Here you can see that the peaks now have both the peak number, keyed to the Peak List, and also the d-spacing values, with uncertainties in the last places.
This pattern can be exported either as an image file (you pick the resolution first), several types available, or as a data file, probably .CSV, which presumably has data for each 2Θ increment.
Phase identification
Click the Phase identification button.
The Phase Identification window opens. Press the Search/Match button to start.
This shows the Search/Match window, Subfile tab. There are an awful lot of files in the databases (includes JCPDF and NIST, among others). It’s best to pick one or a few pertinent databases rather than to use all of them. Using too many databases gives you a huge list of results to wade through, almost none of which have any relevance to your sample.
This shows the Search/Match window, Elements Filter tab. There are also an awful lot of elements to make phases out of. It’s best to start by eliminating all elements, then adding the possible or probable ones. Clicking the big, color coded Unknown, Not Included, Included, and Include One At Least buttons changes the color and category of all elements. Repeatedly clicking on one element cycles through the color categories for that element. Repeatedly clicking the arrow next to a row or column cycles through the color categories for that row or column.
It’s stupid to waste time on phases containing elements that are impossible in your sample. Pro tip based on true stories: don’t forget hydrogen and oxygen in samples that may contain water or OH groups.
This shows the Search/Match window, Residual Peak List tab.

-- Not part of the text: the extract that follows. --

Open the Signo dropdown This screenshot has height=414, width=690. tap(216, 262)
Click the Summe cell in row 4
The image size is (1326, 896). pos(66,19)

It’s a list of all peaks found, but allows you to restrict the ones used for searching and matching by selecting manually, and/or selecting only peaks with greater than a certain probability of being a real peak (Select I>(e.s.d.) = Select only peaks with peak probabilities greater than X standard deviations).
Once you are happy with the database search criteria in all four tabs, press Run.
When the search/match procedure is done, you are given a list of the possible matching phases. Remember that the lower the figure of merit, the better the match. Think of it as a residual, the lower the better.
Below the Search results list is a Candidate phase list that you can add to or remove from by selecting individual phases, and clicking the circled up and down triangles. Any selected (blue highlight) phase is displayed on the pattern in a different color, next to the matching peaks.
The data and pattern can be exported to different formats in several different ways. One way is to right-click on the pattern itself, and select Export from the menu.
To save the data and analysis results, click the Save Result button. The pattern, peaks, peak search criteria, phase matches, and so on can be saved in individual files (Solution, as shown), or in multi-sample Projects, or as a Template. I think the template is the set of search and match criteria, the ones you used for this sample. It can be called back so the same criteria can be applied to any number of future samples, without clicking through all the steps. I’m not entirely sure of this, so look at the help files.
Advanced data analysis
There are lots of other things you can do. Besides the Basic tasks described above, you can select WPPF, which includes Reitveld refinement, or Comprehensive analysis, which includes crystallite size, lattice strain, cell refinement, and crystallinity, including amorphous phases.
And lastly, if you look way down at the bottom of the Flow bar, you can see other analyses that you can do from within each Task type. See instructions.